ACTIONS TO TAKE:
- a) Rewrite the part of the guitar slide text that opens with the words containing "Here’s a quick" and closes with "like Elmore James!", replacing "standard tuning" with "drop D tuning".
- b) In the guitar slide text, which tuning is suggested as a starting point?

EXCERPTED PASSAGE:
★ ★ ★

Have you ever bought a guitar slide and had intentions of ripping new leads with it, only to discover when you get home that it’s damn near impossible to use?
I’ve been there, too.
Playing slide guitar takes a little dedication in practice, but also in the way you set up your gear, too.
Here’s a quick rundown of five roadblocks that might be keeping you from sliding:
1. You suck because your guitar is in standard tuning. This is the biggest killer of new slide players. Don’t try to play slide in standard tuning. The old blues guys played in open tunings which allowed the slide to become a moveable chord up and down the neck. As a starter, re-tune your guitar to open D (D A D F# A D) and rake that slide up to the 12th fret like Elmore James!

★ ★ ★

DATA SEGMENT:
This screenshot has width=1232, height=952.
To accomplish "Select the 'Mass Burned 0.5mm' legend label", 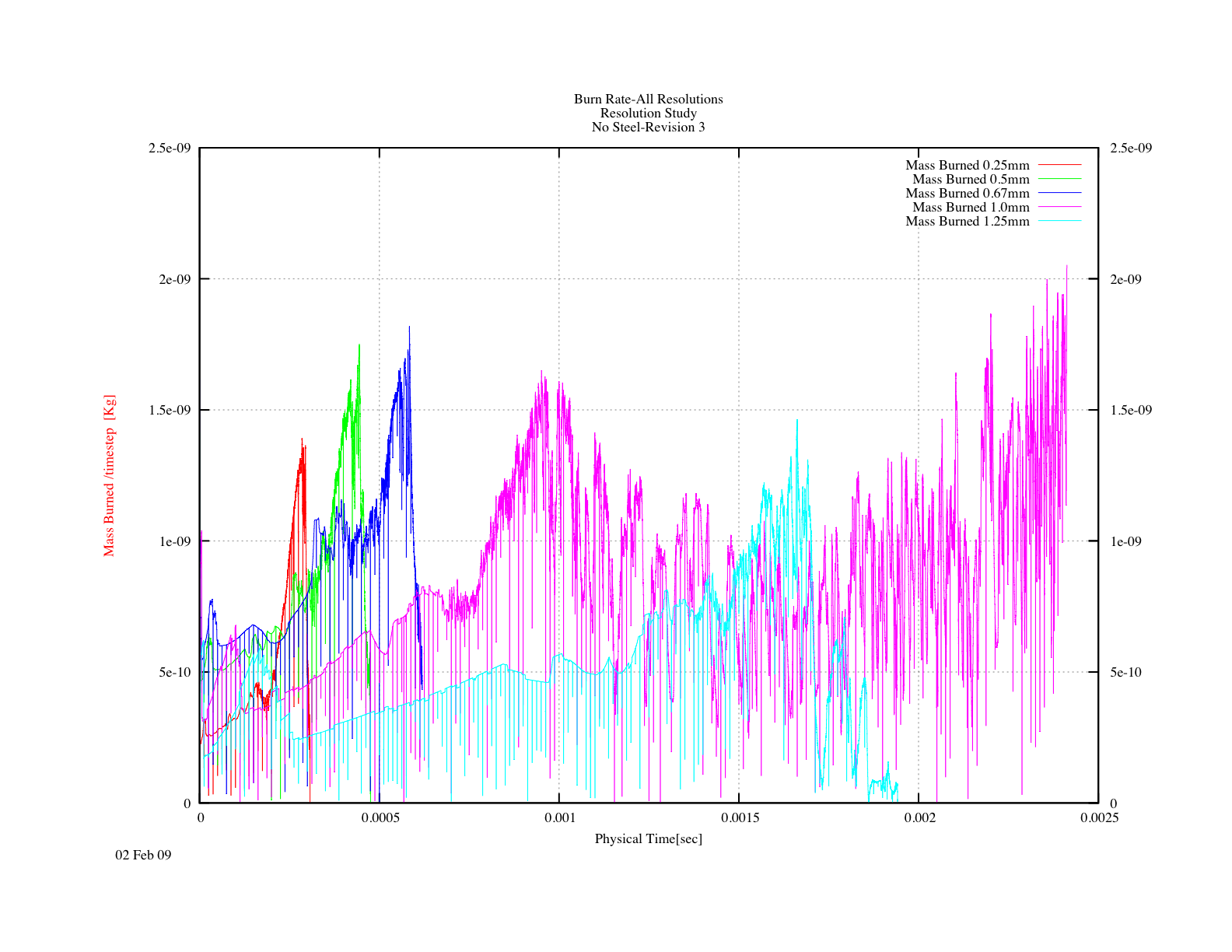I will click(971, 179).
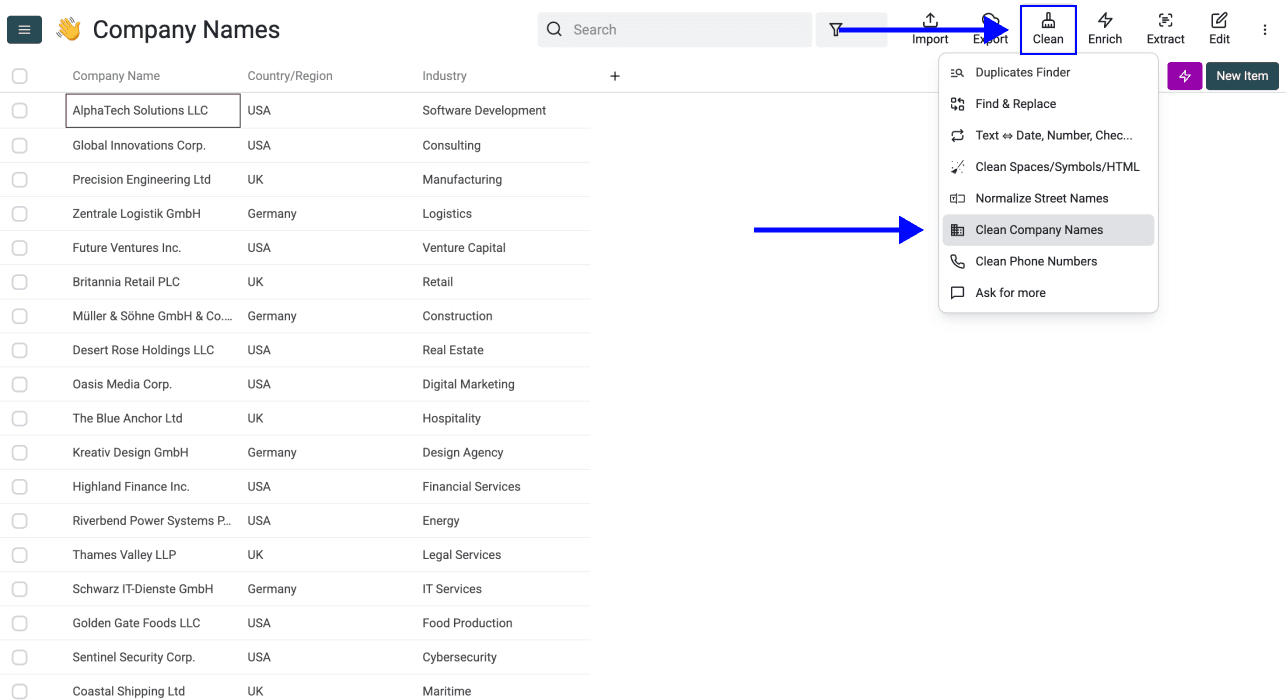
Task: Open Find & Replace
Action: [1016, 103]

★ ★ ★

RESPONSES BY TASK:
- a)
Here’s a quick rundown of five roadblocks that might be keeping you from sliding:
1. You suck because your guitar is in drop D tuning. This is the biggest killer of new slide players. Don’t try to play slide in drop D tuning. The old blues guys played in open tunings which allowed the slide to become a moveable chord up and down the neck. As a starter, re-tune your guitar to open D (D A D F# A D) and rake that slide up to the 12th fret like Elmore James!

- b) Open D (D A D F# A D).